#### DO THIS
Can you copy every one of the records below line by line, word for word, without changing anything?

(Items from a dataset)
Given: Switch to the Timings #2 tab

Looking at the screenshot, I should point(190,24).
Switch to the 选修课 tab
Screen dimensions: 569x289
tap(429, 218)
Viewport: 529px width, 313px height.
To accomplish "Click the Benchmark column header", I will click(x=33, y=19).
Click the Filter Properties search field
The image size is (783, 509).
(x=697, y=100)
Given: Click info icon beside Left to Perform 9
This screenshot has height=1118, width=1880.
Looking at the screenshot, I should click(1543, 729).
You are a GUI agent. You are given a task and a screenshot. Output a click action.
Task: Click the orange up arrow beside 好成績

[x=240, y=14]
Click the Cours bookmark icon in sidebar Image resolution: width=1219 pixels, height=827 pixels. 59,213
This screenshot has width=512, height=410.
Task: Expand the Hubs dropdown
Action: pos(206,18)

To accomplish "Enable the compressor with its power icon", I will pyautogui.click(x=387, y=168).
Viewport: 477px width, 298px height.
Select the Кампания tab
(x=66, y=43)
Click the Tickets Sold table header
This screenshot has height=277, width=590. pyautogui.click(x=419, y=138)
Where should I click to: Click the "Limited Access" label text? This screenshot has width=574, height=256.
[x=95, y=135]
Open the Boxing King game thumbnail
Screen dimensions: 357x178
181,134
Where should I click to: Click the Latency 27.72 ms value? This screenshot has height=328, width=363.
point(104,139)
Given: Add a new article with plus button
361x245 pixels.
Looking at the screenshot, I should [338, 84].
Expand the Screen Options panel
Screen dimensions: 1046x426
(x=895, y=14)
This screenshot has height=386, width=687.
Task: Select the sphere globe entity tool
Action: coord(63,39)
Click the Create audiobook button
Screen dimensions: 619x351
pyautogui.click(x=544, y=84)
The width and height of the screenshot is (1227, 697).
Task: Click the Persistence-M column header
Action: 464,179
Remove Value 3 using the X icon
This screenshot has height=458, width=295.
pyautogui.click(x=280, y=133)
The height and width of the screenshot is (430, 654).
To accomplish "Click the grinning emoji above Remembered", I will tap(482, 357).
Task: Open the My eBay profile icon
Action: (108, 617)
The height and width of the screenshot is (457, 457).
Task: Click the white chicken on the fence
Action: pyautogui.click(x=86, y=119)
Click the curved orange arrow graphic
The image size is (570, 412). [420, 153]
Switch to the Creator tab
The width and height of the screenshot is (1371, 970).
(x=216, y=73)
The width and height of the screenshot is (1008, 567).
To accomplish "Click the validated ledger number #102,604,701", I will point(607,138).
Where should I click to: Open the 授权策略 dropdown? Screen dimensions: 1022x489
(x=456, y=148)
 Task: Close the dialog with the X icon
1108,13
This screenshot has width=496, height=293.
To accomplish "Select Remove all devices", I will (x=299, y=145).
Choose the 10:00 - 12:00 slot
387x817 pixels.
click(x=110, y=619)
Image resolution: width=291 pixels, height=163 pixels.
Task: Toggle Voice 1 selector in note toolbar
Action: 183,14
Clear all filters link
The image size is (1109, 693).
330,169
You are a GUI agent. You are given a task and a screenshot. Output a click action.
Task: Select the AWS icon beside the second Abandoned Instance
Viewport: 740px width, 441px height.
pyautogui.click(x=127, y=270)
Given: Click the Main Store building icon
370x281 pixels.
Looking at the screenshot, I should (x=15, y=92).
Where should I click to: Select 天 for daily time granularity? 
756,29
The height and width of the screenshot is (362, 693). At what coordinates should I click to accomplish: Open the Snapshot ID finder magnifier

#### THE RESULT
Given: Switch to the Timings #2 tab

Looking at the screenshot, I should point(190,24).
Switch to the 选修课 tab
Screen dimensions: 569x289
tap(429, 218)
Viewport: 529px width, 313px height.
To accomplish "Click the Benchmark column header", I will click(x=33, y=19).
Click the Filter Properties search field
The image size is (783, 509).
(x=697, y=100)
Given: Click info icon beside Left to Perform 9
This screenshot has height=1118, width=1880.
Looking at the screenshot, I should click(1543, 729).
You are a GUI agent. You are given a task and a screenshot. Output a click action.
Task: Click the orange up arrow beside 好成績

[x=240, y=14]
Click the Cours bookmark icon in sidebar Image resolution: width=1219 pixels, height=827 pixels. 59,213
This screenshot has width=512, height=410.
Task: Expand the Hubs dropdown
Action: pos(206,18)

To accomplish "Enable the compressor with its power icon", I will pyautogui.click(x=387, y=168).
Viewport: 477px width, 298px height.
Select the Кампания tab
(x=66, y=43)
Click the Tickets Sold table header
This screenshot has height=277, width=590. pyautogui.click(x=419, y=138)
Where should I click to: Click the "Limited Access" label text? This screenshot has width=574, height=256.
[x=95, y=135]
Open the Boxing King game thumbnail
Screen dimensions: 357x178
181,134
Where should I click to: Click the Latency 27.72 ms value? This screenshot has height=328, width=363.
point(104,139)
Given: Add a new article with plus button
361x245 pixels.
Looking at the screenshot, I should [338, 84].
Expand the Screen Options panel
Screen dimensions: 1046x426
(x=895, y=14)
This screenshot has height=386, width=687.
Task: Select the sphere globe entity tool
Action: coord(63,39)
Click the Create audiobook button
Screen dimensions: 619x351
pyautogui.click(x=544, y=84)
The width and height of the screenshot is (1227, 697).
Task: Click the Persistence-M column header
Action: 464,179
Remove Value 3 using the X icon
This screenshot has height=458, width=295.
pyautogui.click(x=280, y=133)
The height and width of the screenshot is (430, 654).
To accomplish "Click the grinning emoji above Remembered", I will tap(482, 357).
Task: Open the My eBay profile icon
Action: (108, 617)
The height and width of the screenshot is (457, 457).
Task: Click the white chicken on the fence
Action: pyautogui.click(x=86, y=119)
Click the curved orange arrow graphic
The image size is (570, 412). [420, 153]
Switch to the Creator tab
The width and height of the screenshot is (1371, 970).
(x=216, y=73)
The width and height of the screenshot is (1008, 567).
To accomplish "Click the validated ledger number #102,604,701", I will point(607,138).
Where should I click to: Open the 授权策略 dropdown? Screen dimensions: 1022x489
(x=456, y=148)
 Task: Close the dialog with the X icon
1108,13
This screenshot has width=496, height=293.
To accomplish "Select Remove all devices", I will (x=299, y=145).
Choose the 10:00 - 12:00 slot
387x817 pixels.
click(x=110, y=619)
Image resolution: width=291 pixels, height=163 pixels.
Task: Toggle Voice 1 selector in note toolbar
Action: 183,14
Clear all filters link
The image size is (1109, 693).
330,169
You are a GUI agent. You are given a task and a screenshot. Output a click action.
Task: Select the AWS icon beside the second Abandoned Instance
Viewport: 740px width, 441px height.
pyautogui.click(x=127, y=270)
Given: Click the Main Store building icon
370x281 pixels.
Looking at the screenshot, I should (x=15, y=92).
Where should I click to: Select 天 for daily time granularity? 
756,29
The height and width of the screenshot is (362, 693). At what coordinates should I click to accomplish: Open the Snapshot ID finder magnifier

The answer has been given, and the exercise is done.